Youth vote in the news 🗞: Week of 12/05 and the latest Harvard IOP Youth Poll
Mixed messages for Democrats. Mutual dislike for Florida Gov. Ron DeSantis. And will influencers stand by President Joe Biden in his quest for reelection?
From young voters’ mixed messages for Democrats, to a youth analysis of ‘The Great Red vs. Blue State Debate,’ and more reporting on influencers who are wary of working with President Joe Biden, this week’s youth vote headlines grapple with the 2024 state of play.
But before we get into it, let’s take a look at the Harvard Kennedy School’s Institute of Politics’ latest youth poll, which suggests that young people’s current enthusiasm to vote is lower than it was at this point in 2019.
The brand new poll shows that 49% of young people ages 18-29 "definitely" plan to vote in 2024, down from 57% who said the same in 2019, a warning sign for anyone looking to turnout young voters this cycle.

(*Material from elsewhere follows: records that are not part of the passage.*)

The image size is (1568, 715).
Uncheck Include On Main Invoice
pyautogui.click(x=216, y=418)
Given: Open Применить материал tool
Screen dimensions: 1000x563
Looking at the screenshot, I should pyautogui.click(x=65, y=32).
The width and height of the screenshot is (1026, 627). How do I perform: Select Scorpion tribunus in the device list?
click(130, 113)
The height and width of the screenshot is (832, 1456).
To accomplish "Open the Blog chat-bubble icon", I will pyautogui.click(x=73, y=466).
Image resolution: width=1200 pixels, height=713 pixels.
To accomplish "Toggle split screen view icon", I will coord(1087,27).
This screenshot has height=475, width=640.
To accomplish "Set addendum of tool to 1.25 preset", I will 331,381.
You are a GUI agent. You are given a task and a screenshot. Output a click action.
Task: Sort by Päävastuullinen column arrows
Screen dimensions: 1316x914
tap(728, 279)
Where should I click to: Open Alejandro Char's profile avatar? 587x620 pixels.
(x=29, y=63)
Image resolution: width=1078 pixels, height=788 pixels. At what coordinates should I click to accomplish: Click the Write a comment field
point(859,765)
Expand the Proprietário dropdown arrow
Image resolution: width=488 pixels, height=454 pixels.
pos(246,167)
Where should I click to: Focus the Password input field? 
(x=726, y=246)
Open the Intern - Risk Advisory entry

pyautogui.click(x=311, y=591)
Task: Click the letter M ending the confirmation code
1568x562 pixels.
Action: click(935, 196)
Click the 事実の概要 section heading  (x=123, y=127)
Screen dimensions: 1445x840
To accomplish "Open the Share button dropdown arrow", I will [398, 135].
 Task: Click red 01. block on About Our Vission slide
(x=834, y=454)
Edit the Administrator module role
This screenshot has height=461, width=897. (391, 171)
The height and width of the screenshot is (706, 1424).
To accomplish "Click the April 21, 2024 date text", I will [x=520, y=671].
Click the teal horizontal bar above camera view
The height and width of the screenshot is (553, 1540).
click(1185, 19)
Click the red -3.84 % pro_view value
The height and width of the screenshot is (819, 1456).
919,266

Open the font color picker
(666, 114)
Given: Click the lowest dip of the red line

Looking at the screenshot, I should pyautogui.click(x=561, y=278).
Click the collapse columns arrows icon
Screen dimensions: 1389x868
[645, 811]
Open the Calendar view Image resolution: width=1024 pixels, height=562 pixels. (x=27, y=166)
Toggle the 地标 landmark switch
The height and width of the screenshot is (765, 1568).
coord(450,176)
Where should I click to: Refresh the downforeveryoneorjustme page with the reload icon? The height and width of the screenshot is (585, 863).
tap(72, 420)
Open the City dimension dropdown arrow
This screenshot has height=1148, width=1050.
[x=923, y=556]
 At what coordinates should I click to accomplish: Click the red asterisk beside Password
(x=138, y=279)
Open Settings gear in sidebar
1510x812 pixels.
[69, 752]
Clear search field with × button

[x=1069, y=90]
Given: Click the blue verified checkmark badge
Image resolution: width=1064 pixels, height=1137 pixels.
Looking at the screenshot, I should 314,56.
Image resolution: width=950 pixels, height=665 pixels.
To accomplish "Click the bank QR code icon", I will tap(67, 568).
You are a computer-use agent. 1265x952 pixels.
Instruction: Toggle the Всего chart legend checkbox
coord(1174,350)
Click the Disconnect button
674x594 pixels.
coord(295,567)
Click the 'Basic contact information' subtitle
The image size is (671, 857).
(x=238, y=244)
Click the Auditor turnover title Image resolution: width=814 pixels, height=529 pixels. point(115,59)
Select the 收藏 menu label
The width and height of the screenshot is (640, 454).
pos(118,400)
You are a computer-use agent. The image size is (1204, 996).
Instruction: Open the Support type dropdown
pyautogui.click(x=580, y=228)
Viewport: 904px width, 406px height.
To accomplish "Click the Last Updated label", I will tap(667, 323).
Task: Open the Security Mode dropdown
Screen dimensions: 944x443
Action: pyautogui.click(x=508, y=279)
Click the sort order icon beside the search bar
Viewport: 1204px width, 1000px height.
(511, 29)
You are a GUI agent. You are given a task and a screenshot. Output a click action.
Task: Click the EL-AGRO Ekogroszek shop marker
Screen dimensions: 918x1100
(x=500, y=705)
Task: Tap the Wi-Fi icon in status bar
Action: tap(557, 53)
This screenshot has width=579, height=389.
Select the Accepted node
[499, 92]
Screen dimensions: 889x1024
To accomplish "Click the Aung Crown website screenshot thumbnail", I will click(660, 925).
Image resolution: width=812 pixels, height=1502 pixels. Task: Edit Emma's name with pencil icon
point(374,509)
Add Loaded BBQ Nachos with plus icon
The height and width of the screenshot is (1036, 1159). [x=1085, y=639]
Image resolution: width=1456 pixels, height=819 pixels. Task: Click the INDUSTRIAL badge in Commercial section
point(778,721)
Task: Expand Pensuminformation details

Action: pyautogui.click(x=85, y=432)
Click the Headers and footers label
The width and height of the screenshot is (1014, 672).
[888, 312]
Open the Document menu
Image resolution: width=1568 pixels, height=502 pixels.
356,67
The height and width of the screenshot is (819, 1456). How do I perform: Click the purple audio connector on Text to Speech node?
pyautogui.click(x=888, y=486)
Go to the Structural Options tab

A step further, the IOP poll found that just 40% of young people not in college or without a degree say they "definitely" plan to vote in 2024, down from 48% who said the same in 2019. That’s reminiscent of recent data from the Center for Information & Research on Civic Learning and Engagement at Tufts (CIRCLE), which shows that "half of young people (ages 21-34) who didn’t vote in 2020 and say they’re unlikely to vote in 2024 have no college experience."
“The bad news is that fewer young people intend to vote in this election compared to the Biden-Trump election of 2020. The good news is there's still time, and we know what Gen Z and young millennials want to see and hear. They want evidence that democracy works, that government can address our challenges, and that there's a meaningful difference between the two parties,” IOP Pollster John Della Volpe, who writes JDV on Gen Z (check it out), said in a statement with the release of the new poll.
When it comes to a potential 2024 rematch between President Joe Biden and former President Donald Trump, though recent polls have suggested that Trump may be gaining ground with younger voters, the IOP poll shows that Biden leads Trump by 11 points (41% to 30%) amongst voters under 30. The IOP poll adds that 69% of young voters who expressed support for Biden said their vote would be more about “opposition to Donald Trump becoming president again,” as opposed to “support for President Biden and his policies.”
Beyond young people’s likelihood to vote and vote preference, the survey offers an expansive window into this slice of the electorate. It includes insights on young Americans’ support for most labor unions, addresses the reality that most young people feel their high school education did not prepare them well to be active citizens, and unveils a discrepancy between young Americans’ personal financial assessment and their views of the US economy.
While 70% of young Democrats and Republicans alike say their personal financial situation is “good,” 41% of young Democrats say the national economy is “good” and just 21% of young Republicans say the same.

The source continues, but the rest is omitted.